Awardee in Law by the Huwarang Pilipino (Exemplary Filipino) Foundation in 2001 and 2005.

Special Alumni Recognition in Private Law Practice from the Ateneo de Manila Law Alumni Association, Inc.

== Legal career ==

Salvador III was the spokesperson and member of the Defense Team in the Impeachment Case of the late Chief Justice Renato Corona in 2012. Other members of the Defense Team were its lead counsel former Associate Justice Serafin Cuevas, and prominent lawyers Eduardo delos Angeles, Jose Roy III, Jacinto Jimenez, Dennis Manalo, Ramon Esguerra, and Karen Jimeno former Undersecretary of the DPWH.

He gained substantial media attention for sharing his legal opinions that the trial should not be a contest of popularity.

In the impeachment case against de facto Chief Justice Maria Lourdes Sereno, Salvador III was again eyed to assist the House of Representative prosecutors for the possible impeachment proceedings in the Philippine Senate. However, Sereno was ousted through the Quo-Warranto Petition, filed by Solicitor General Jose Calida. Salvador III was one of the legal analysts who concurred that the quo-warranto ouster was constitutional and valid.

Media reporters have consulted with Salvador III on his views regarding the looming constitutional crisis predicated on the Impeachment Complaint filed against the seven Supreme Court Justices who voted against Sereno.

He provided extensive legal analysis on the impeachment articles against Vice President Sara Duterte. This analysis particularly focused on the one-year bar rule, jurisdictional issues, the uniqueness of the process, and the fact that it is both a legal and political exercise.

He has also served as the spokesperson and a lawyer for the PhP. 2 Billion tax assessment case filed against Senator Emmanuel "Manny" Pacquiao.

He was the lead counsel of Deputy Speaker (former Governor of Cebu) Gwendolyn Garcia in the various graft and administrative cases filed against her.

== Civic life ==

Salvador III is the former President of the Integrated Bar of the Philippines - Quezon City Chapter (2009–2011) where he launched the first and only Integrated Bar of the Philippines (IBP) on Wheels Program that brought legal aid assistance by van to local communities. From 2010 to 2011, he served as the District Governor of Rotary International for District 3810, the oldest District in the Philippines consisting the cities of Manila and Pasay and provinces of Cavite and Oriental Mindoro.
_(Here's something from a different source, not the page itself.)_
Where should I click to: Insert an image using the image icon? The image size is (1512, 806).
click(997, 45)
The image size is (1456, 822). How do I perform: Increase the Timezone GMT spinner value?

He is the Chairman of the Philippine Columbian Association. An association "renowned as a gathering place for those who believe in the principles of liberty and justice" according to President Ramon Magsaysay.

== Personal life ==
Salvador III is married to Maria Roselle Apasan; they have four children. Josefina Phodaca-Ambrosio, the first Asian and only Filipino to become President of Federación Internacional de Abogadas (FIDA), is his paternal grandaunt.